The closing three-way meeting serves to highlight and assess behavioral change that the coachee has experienced, and which the sponsor has observed in day-to-day interactions. This final meeting symbolically closes the coaching journey and assesses the progress made. The coachee shares his/her perceptions, while the sponsor acts as a witness to the coachee’s positive change. Each participant shares their point of view on how to maintain, project and continue to develop the dynamic launched.

 

The Coaching Star is a useful tool to prepare for the final three way, as it examines behavior through a six-step process. This guided conversation can also be done using somatics, or body movement. The coach may ask the executive to “walk” and physically map out the coaching journey by moving from one area of the room to another, to embody each of the six steps of behavioral change.

 

Six Steps

Create: What new actions, approaches or behaviors will you/have you created?

This axis relates to major evolutions, breakthroughs, innovations. Something new and completely different that the executive had never felt, experienced or used before: a new capacity, a new culture, a new team, a new strategy….

 

Reduce: What behaviors will you/ have you reduced?
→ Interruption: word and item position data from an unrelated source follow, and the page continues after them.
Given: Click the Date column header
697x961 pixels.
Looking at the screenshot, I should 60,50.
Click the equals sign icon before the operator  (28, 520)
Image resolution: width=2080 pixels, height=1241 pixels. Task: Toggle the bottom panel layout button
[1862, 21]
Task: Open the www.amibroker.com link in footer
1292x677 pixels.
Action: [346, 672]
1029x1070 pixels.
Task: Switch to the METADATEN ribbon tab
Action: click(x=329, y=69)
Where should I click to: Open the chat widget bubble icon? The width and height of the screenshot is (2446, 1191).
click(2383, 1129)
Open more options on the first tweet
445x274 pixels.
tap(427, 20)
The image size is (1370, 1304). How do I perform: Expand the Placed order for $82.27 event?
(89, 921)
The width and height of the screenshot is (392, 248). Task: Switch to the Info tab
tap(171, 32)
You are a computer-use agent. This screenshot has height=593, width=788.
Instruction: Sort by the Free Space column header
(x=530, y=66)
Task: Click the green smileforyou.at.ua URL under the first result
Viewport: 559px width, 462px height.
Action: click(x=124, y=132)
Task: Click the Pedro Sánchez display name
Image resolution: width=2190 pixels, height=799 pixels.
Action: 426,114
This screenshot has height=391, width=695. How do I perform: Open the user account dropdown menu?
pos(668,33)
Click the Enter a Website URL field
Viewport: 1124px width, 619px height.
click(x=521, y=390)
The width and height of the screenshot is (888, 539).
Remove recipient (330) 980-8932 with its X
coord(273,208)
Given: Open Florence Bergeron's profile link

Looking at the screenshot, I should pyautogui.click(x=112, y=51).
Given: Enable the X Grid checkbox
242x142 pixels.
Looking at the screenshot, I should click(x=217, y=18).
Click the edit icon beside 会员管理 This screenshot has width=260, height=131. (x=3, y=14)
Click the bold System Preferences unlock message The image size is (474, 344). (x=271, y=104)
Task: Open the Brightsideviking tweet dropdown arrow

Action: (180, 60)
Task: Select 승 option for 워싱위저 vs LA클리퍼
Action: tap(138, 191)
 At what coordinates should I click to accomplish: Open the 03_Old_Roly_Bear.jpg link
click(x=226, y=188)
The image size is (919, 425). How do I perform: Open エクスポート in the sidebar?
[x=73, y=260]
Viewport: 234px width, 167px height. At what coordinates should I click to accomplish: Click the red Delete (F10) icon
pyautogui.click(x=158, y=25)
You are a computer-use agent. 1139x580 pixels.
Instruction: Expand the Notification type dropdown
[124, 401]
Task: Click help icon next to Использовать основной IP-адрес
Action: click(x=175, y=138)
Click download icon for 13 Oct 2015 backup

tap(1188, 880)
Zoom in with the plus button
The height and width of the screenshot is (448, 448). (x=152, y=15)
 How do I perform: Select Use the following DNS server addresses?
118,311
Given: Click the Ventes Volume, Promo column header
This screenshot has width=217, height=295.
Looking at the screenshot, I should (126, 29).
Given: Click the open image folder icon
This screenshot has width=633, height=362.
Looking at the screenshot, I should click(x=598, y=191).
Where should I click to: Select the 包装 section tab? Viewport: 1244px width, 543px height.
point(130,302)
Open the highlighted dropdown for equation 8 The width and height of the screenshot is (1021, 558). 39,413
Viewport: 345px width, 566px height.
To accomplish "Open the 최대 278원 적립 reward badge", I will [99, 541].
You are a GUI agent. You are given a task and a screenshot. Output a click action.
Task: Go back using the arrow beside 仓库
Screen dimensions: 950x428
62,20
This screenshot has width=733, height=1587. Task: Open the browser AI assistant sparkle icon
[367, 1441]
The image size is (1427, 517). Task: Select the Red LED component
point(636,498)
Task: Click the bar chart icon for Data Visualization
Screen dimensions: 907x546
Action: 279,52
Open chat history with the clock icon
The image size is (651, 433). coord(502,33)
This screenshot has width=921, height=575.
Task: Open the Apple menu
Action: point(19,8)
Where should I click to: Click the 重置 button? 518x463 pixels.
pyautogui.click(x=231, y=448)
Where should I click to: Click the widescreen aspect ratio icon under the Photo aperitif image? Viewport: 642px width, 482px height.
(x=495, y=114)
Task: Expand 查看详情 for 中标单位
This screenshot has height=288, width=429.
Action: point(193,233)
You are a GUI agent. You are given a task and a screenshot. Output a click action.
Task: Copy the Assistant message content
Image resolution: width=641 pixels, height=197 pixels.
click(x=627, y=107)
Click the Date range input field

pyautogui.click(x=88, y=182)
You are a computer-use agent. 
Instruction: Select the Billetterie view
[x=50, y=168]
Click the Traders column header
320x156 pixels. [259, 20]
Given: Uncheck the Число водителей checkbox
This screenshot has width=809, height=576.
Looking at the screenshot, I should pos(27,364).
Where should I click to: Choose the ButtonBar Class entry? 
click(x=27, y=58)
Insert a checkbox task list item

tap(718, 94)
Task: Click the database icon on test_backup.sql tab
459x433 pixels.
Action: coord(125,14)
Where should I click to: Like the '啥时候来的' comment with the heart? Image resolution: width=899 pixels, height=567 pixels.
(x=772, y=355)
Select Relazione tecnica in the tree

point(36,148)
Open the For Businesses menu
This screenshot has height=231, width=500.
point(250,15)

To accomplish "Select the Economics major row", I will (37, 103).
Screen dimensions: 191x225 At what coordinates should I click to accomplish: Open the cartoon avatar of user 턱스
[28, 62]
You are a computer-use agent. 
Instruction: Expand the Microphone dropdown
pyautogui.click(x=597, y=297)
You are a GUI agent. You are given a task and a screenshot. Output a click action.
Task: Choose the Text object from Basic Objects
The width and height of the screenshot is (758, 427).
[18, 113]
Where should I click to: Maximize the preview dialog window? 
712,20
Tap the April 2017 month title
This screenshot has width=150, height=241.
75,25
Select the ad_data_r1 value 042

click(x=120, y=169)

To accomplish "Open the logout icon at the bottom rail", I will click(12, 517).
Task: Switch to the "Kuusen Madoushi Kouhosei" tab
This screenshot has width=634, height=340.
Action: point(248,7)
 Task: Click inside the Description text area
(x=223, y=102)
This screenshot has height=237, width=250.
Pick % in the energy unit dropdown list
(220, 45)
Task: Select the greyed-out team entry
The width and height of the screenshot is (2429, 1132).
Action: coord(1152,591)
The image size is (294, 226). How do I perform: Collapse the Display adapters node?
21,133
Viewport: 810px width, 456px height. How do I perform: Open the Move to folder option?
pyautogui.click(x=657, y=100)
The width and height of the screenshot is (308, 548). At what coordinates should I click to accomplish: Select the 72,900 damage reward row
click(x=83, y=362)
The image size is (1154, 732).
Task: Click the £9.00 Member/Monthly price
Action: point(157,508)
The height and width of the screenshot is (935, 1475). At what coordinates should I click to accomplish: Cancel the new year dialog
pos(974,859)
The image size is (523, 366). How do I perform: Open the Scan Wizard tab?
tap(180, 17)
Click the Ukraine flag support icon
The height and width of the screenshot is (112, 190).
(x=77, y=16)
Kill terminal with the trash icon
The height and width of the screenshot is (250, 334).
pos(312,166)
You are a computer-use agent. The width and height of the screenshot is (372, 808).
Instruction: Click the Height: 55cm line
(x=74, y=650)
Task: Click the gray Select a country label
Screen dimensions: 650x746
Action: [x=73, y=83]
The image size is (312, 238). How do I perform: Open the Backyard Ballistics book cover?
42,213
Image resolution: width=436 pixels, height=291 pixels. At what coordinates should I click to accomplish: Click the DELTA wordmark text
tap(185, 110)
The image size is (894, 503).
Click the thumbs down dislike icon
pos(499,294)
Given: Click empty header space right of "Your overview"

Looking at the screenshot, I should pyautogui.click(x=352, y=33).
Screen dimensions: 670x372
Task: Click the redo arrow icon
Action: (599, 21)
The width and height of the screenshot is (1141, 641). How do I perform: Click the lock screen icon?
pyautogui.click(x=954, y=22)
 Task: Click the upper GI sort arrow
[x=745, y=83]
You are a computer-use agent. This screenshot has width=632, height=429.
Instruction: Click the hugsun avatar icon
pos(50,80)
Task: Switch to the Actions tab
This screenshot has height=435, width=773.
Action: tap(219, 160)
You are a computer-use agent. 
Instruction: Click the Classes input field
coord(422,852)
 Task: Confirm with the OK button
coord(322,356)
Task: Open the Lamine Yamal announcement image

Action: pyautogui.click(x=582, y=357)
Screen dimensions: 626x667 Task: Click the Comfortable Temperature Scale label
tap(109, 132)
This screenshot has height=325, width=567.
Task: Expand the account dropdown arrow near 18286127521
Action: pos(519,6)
Behaviors that are useful but that can be reduced.

Something that already existed, which will decrease but remain, making room for novelty without disrupting what is currently present.

 

Keep: What behaviors will you keep?

Something the executive won’t change, because it is one of his/her values or key success factors. To re-invent or renew the organization, executives need to evaluate their foundations – what should not move, what should remain. Stability is also part of the change process.

 

Implement: What behaviors will you/have you put into action?

The concrete manifestation of a decision to create, keep developing, reduce, delete to strengthen sustainability and added value (ex: a new organization, a new management system, a new approach, etc.)

 

Develop/ Amplify: What behaviors will you develop or amplify?

Something that already exists which the executives will build on and grow to facilitate and reinforce change.

 

Delete: What behaviors will you stop completely? These are behaviors that may have been useful at one stage, but which are no longer serving the executive. Something that already exists that will totally disappear. Something that is now obsolete and must disappear to leave room for creation.